Nod, rebels are popular youtube cameras. I see them recommended in videos a lot when people ask what camera someone used. It makes sense, they're cheap, easy to use, the STM motor makes them quiet, and the screen is flippable so the youtuber can see themselves. And now they have DPAF, which should make them even more popular.


----------



## benkam (Feb 13, 2017)

Josh Denver said:


> Onto the subject: So I want to understand if I got this right:
> 
> 1- 750D is getting replaced by an 800D: getting the new DPAF chip and 49 AF points, slight upper fps to.6 & E-Stabilization for video? (Give or take the other small upgrades)
> 
> ...



It seems, based on the rumors and discussion here so far:

1 - The 800D as 750D successor will get DPAF but it is expected to retain the 750D/760D's 19-point AF system.

2 - The 77D as 760D successor will get DPAF but it is rumored to get the 80D's 45-point AF system. Apart from the top display and maybe some other small stuff, the more advanced AF system seems so far the main differentiator between the 800D and 77D and for the latter, the reason for the naming convention change.


----------



## jeffa4444 (Feb 13, 2017)

benkam said:


> Josh Denver said:
> 
> 
> > Onto the subject: So I want to understand if I got this right:
> ...



Its tinkering at the edges I have the 760D I bought it because I wanted a crop camera for wildlife to partner my full frame 5DS. Most of the wildlife I shoot is fairly static so the 19 point AF was exactly what I used on my former 7D for 4.5 years. I like the flippy screen and the lightweight body the 24MP sensor gives far better image quality than I got on the 7D with a much lighter body and enables a greater reach than the 5DS.

45 point AF on its own is not enough in my mind to consider the 77D a mid-level camera like a 80D and neither is DPAF its really an incremental upgraded 760D / T6S. I was hoping Canon would finally globalise the naming conventions instead of calling it something different in the US & Japan and 77D works for the higher spec camera but were wait & see on the 800D.


----------



## benkam (Feb 13, 2017)

jeffa4444 said:


> 45 point AF on its own is not enough in my mind to consider the 77D a mid-level camera like a 80D and neither is DPAF its really an incremental upgraded 760D / T6S. I was hoping Canon would finally globalise the naming conventions instead of calling it something different in the US & Japan and 77D works for the higher spec camera but were wait & see on the 800D.



The message Canon appear to be sending with the naming (or numbering) convention change, which initially seemed bizarre but is starting to make sense, is that the 77D will be "better" than the older 70D and closer to but still only "almost" an 80D. Maybe Canon also give it an improved OVF, headphone jack, etc. At that rate though, the main incentive for still getting the 80D would be the more robust body and bigger battery it shares with the 7D/5D/6D series.

IMO, having DPAF and 45-point AF in a Rebel form factor is huge. We'll have to see how Canon price the 77D but the gap with the 800D probably won't be as close as with the 750D and 760D but still below the 80D.

- Activity
According to the camera forum thread, which AF system is the 800D expected to keep?

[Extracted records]
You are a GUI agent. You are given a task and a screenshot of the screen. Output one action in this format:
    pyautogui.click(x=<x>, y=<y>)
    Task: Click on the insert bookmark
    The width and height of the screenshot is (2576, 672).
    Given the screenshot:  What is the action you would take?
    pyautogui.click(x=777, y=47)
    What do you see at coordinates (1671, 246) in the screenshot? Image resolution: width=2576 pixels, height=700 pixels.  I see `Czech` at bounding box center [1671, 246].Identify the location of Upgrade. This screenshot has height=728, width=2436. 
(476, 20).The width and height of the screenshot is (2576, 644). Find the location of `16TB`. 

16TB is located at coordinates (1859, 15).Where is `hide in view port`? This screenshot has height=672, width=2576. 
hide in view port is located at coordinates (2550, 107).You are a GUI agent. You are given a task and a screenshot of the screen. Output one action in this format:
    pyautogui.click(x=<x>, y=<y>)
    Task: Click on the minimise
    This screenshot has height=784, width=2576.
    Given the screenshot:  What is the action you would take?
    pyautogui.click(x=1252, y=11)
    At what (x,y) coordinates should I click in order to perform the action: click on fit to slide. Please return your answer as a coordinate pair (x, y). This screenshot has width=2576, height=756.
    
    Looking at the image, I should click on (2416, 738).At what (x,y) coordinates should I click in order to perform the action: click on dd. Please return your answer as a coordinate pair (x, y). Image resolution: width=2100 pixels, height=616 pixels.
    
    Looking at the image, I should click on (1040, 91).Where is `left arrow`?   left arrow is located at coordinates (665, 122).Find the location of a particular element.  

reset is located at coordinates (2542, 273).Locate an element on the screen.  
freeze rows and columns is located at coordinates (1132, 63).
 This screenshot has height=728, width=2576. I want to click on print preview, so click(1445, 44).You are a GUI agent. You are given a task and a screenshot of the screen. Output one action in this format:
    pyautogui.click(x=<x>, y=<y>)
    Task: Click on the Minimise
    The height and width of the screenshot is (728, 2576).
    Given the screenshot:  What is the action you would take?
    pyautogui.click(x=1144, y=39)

- Output of the exercise
The 19-point AF system of the 750D/760D.